Wardialing (or war dialing) is a technique to automatically scan a list of telephone numbers, usually dialing every number in a local area code to search for modems, computers, bulletin board systems (computer servers) and fax machines. Hackers use the resulting lists for various purposes: hobbyists for exploration, and crackers—malicious hackers who specialize in breaching computer security—for guessing user accounts (by capturing voicemail greetings), or locating modems that might provide an entry-point into computer or other electronic systems. It may also be used by security personnel, for example, to detect unauthorized devices, such as modems or faxes, on a company's telephone network.

==Process==
A single wardialing call would involve calling an unknown number, and waiting for one or two rings, since answering computers usually pick up on the first ring. If the phone rings twice, the modem hangs up and tries the next number. If a modem or fax machine answers, the wardialer program makes a note of the number. If a human or answering machine answers, the wardialer program hangs up. Depending on the time of day, wardialing 10,000 numbers in a given area code might annoy dozens or hundreds of people, some who attempt and fail to answer a phone in two rings, and some who succeed, only to hear the wardialing modem's carrier tone and hang up. The repeated incoming calls are especially annoying to businesses that have many consecutively numbered lines in the exchange, such as used with a Centrex telephone system.

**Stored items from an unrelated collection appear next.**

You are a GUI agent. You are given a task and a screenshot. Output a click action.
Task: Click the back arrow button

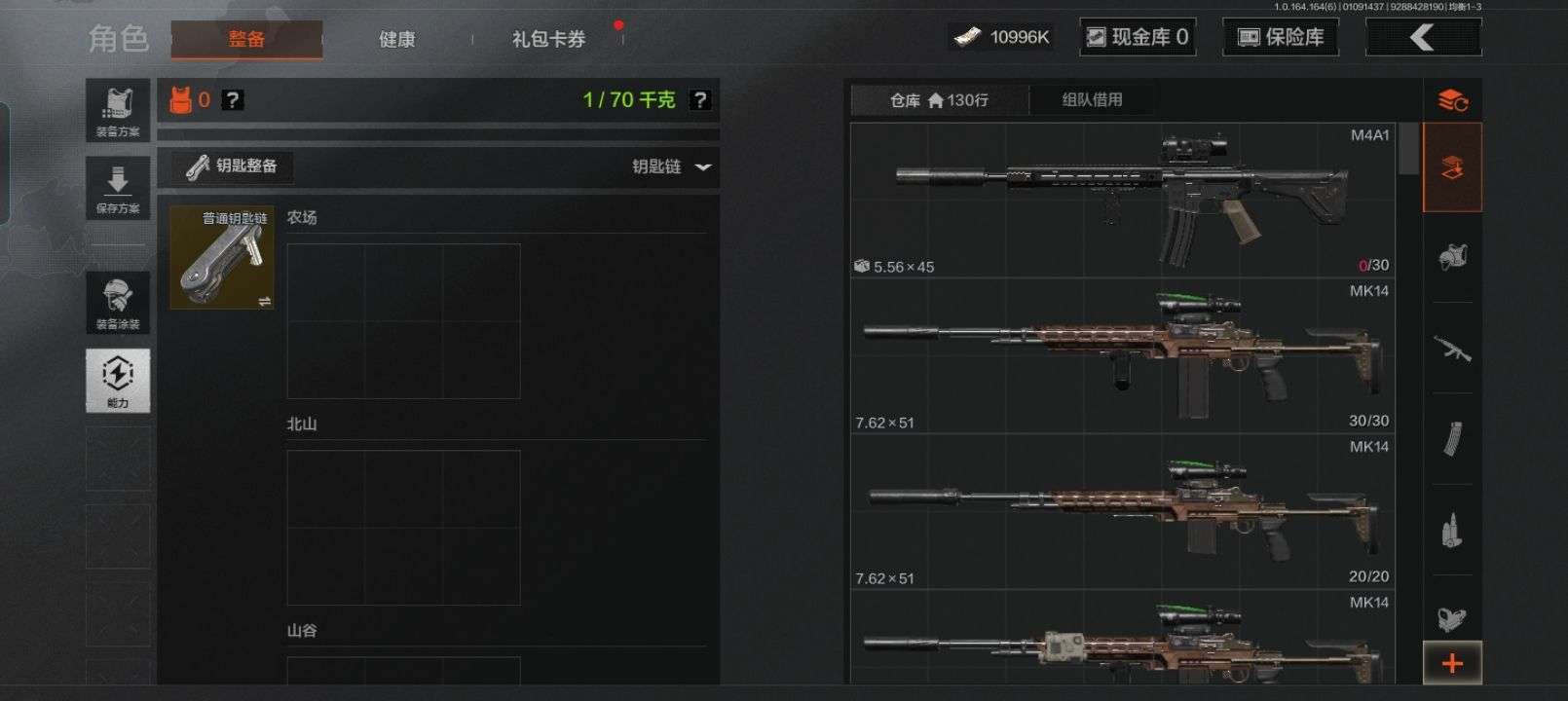pos(1423,37)
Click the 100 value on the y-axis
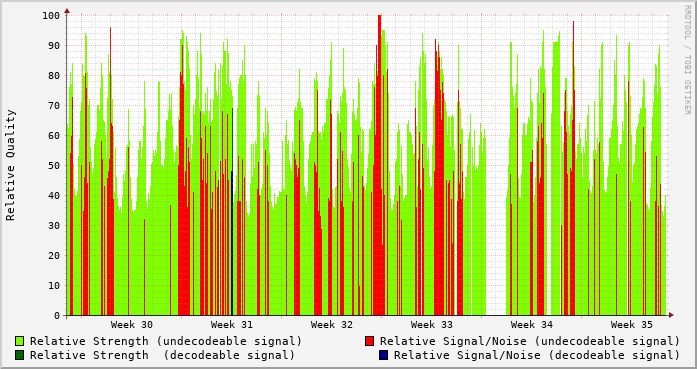This screenshot has width=697, height=369. [x=51, y=16]
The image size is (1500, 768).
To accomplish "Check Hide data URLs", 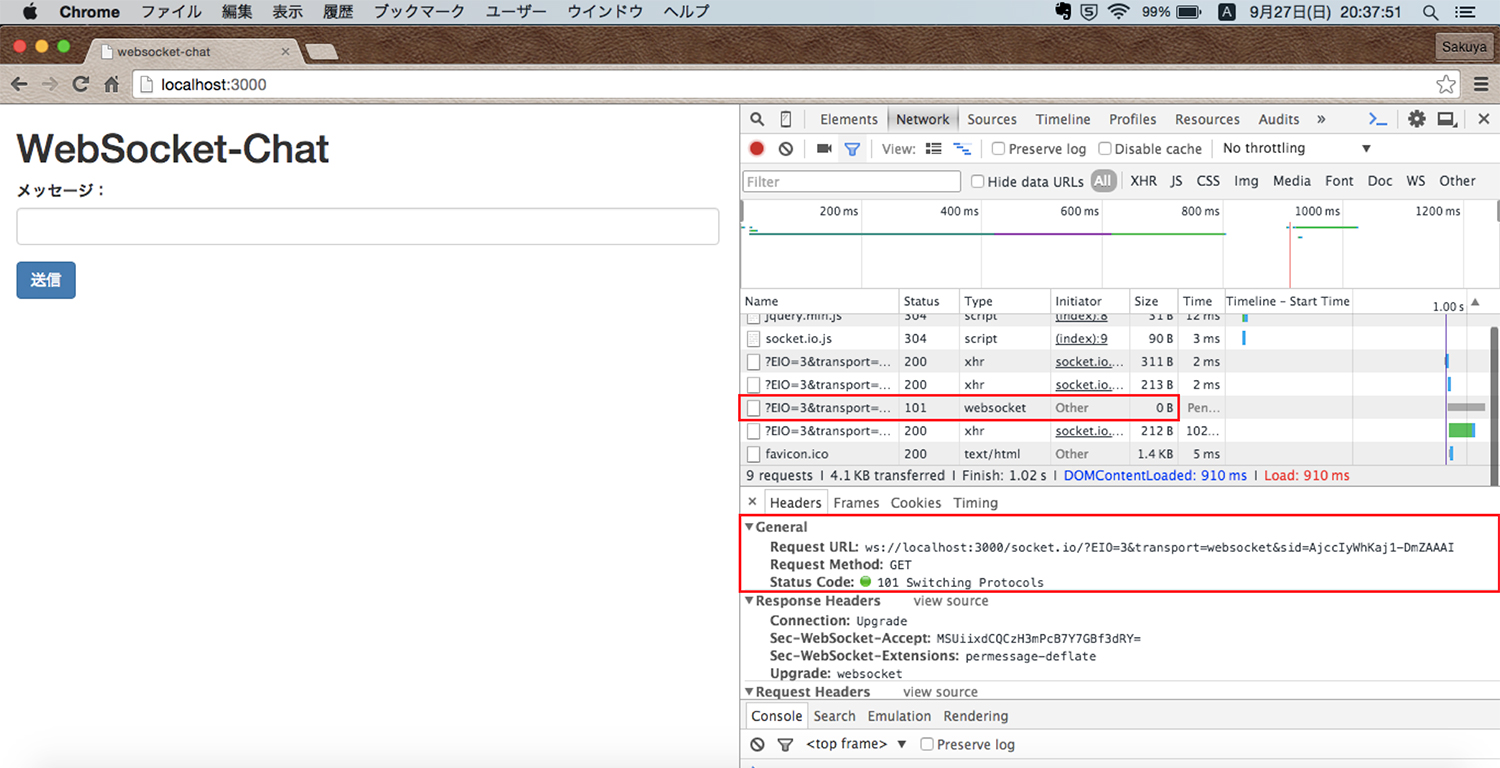I will pos(977,181).
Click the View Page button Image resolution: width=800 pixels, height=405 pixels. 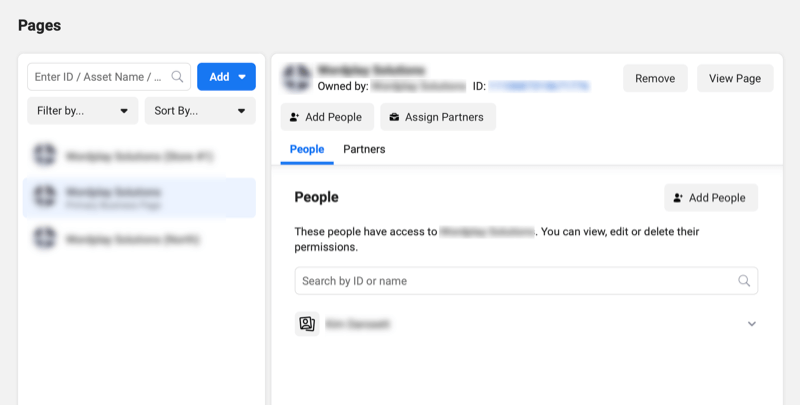[x=735, y=78]

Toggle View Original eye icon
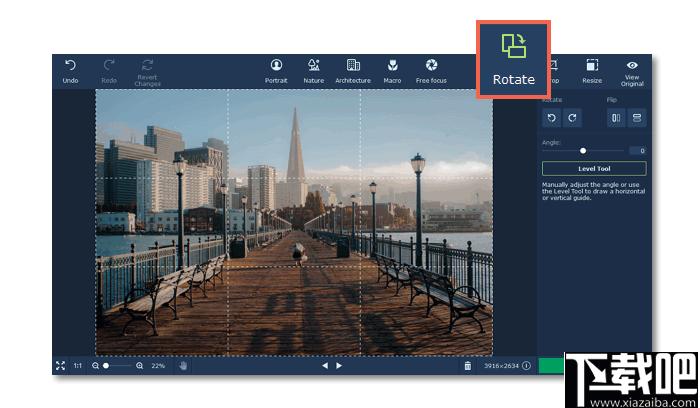tap(632, 65)
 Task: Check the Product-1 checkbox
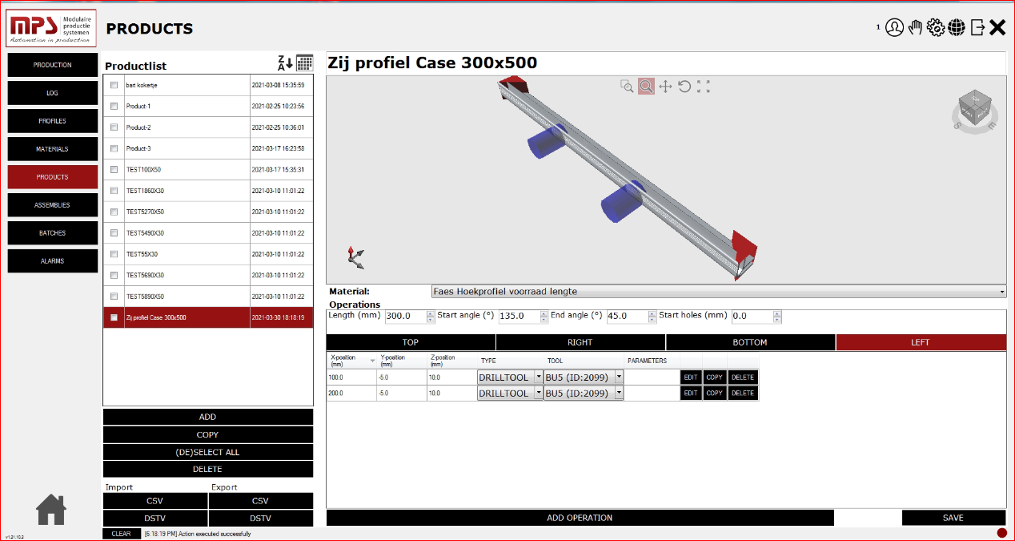click(114, 106)
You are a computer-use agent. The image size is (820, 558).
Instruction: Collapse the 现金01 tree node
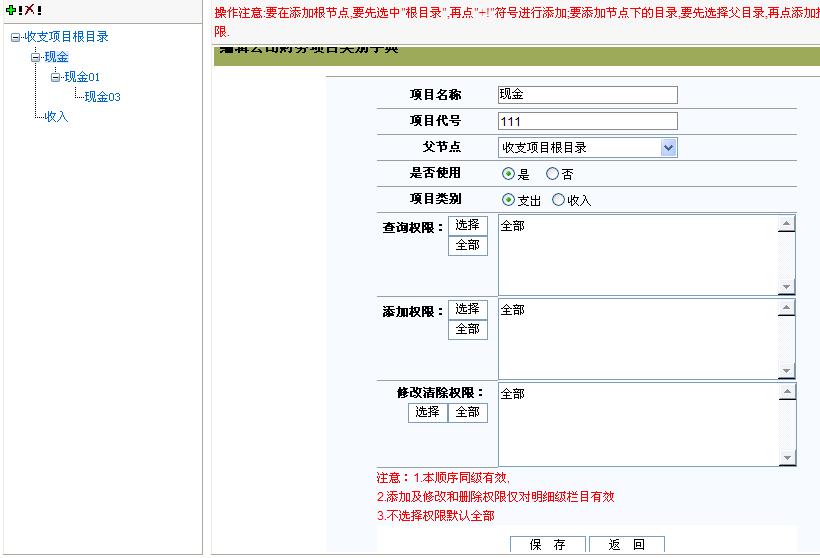click(x=55, y=77)
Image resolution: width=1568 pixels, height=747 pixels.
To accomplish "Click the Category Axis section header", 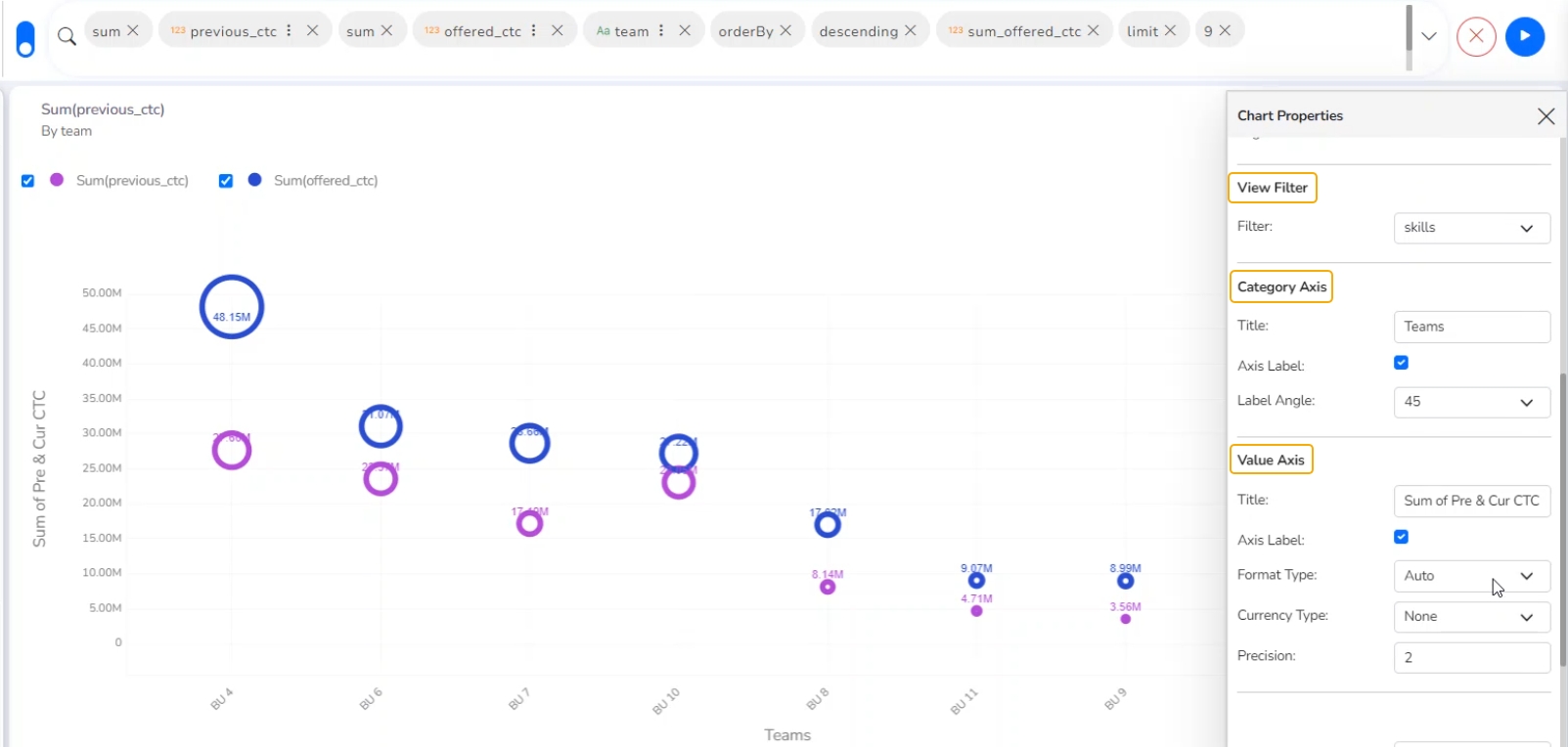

Some newer wardialing software, such as WarVOX, does not require a modem to conduct wardialing. Rather, such programs can use VOIP connections, which can speed up the number of calls that a wardialer can make. Sandstorm Enterprises has a patent on a multi-line war dialer. ("System and Method for Scan-Dialing Telephone Numbers and Classifying Equipment Connected to Telephone Lines Associated therewith.") The patented technology is implemented in Sandstorm's PhoneSweep war dialer.

==Etymology==
The popular name for this technique originated in the 1983 film WarGames. In the film, the protagonist programmed his computer to dial every telephone number in Sunnyvale, California to find other computer systems. Prior to the movie's release, this technique was known as "hammer dialing" or "demon dialing", but the film introduced the method to many, such as the members of The 414s. By 1985 at least one company advertised a "War Games Autodialer" for Commodore computers. Such programs became common on bulletin board systems of the time, with file names often truncated to wardial.exe and the like due to length restrictions of 8 characters on such systems. Eventually, the etymology of the name fell behind as "war dialing" gained its own currency within computing culture.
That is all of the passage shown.